Let’s have a closer look at this
frequency distribution. The data has been grouped into
classes, which are labeled as 10 dash, 20 dash, 30 dash, and so on. We’re given the frequency, or
number of items, in each class. We don’t know the exact value of
the data points because they have been grouped. But we do know that in the first
class, for example, there are nine pieces of data. We’re asked to find an estimate for
the mean of this distribution. And it’s because we don’t know the
exact data values that we can only estimate, rather than calculate, the mean.
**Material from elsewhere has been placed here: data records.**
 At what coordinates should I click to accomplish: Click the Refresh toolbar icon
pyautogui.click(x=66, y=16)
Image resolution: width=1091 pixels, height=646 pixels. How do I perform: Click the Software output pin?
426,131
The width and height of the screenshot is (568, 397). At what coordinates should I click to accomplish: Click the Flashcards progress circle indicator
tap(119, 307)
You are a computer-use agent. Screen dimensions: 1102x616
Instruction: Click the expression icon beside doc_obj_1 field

We recall that, in general, the
mean of a data set is found by dividing the sum of all the data values by how many
values there are. When we’re estimating the mean,
however, we need to find an estimate for the sum of all the data values. We do know the number of data
values. This corresponds to the total
frequency in the table, which is 50. So, let’s think about how we can
estimate the sum of all the data values. We first need to find a single
value that is most representative of each class. We want to choose the central
value, or midpoint, of each class, which is the mean of the class boundaries.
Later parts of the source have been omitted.